Your reply should be made up of every line in the records below that holds the string "each".

_ENTRIES PROVIDED_.

*-*-*

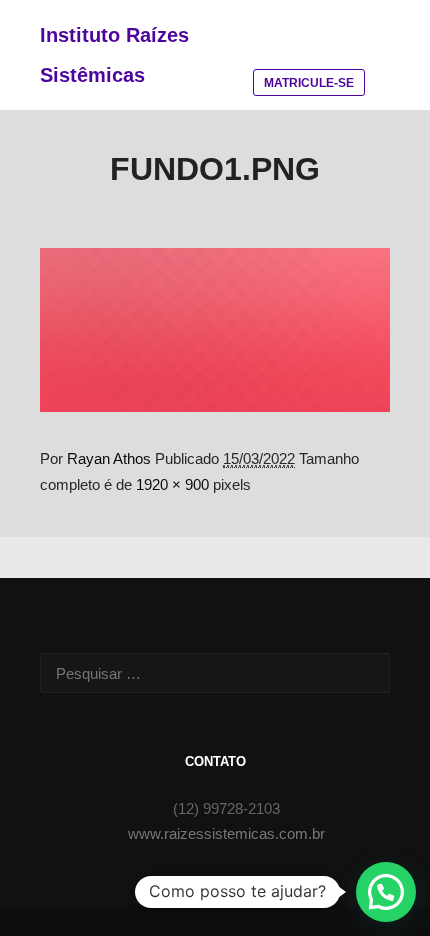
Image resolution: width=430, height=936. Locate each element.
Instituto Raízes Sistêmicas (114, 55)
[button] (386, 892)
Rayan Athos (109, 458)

*-*-*

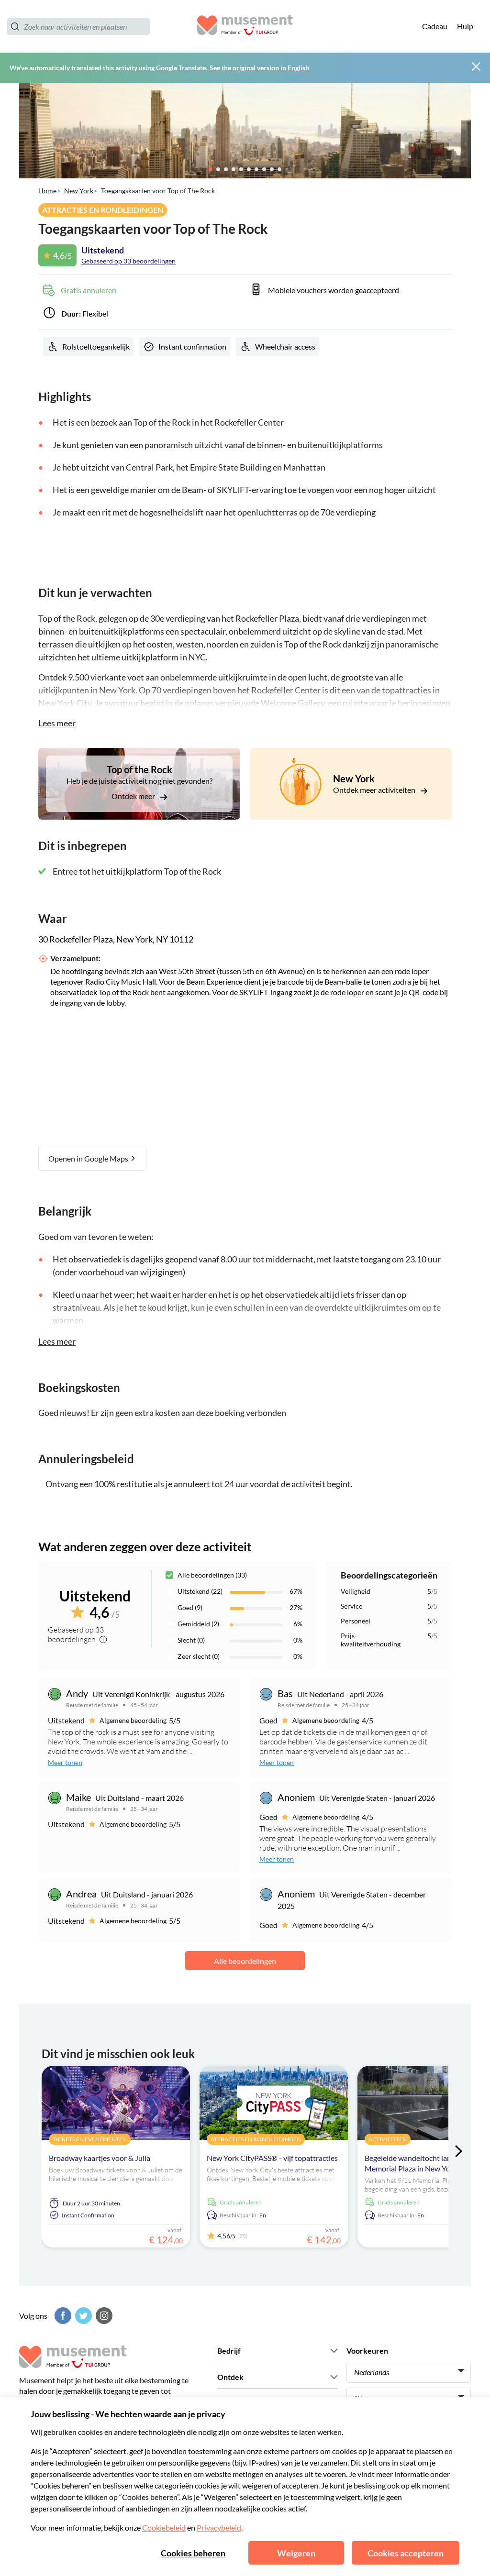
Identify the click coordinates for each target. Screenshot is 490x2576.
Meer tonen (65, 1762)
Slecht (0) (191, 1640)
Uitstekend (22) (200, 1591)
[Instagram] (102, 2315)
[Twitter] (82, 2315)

*-*-*

_ANSWER SECTION_.
Image resolution: width=430, height=936. Locate each element.
Identify the click coordinates for each target. Screenshot is 490x2576.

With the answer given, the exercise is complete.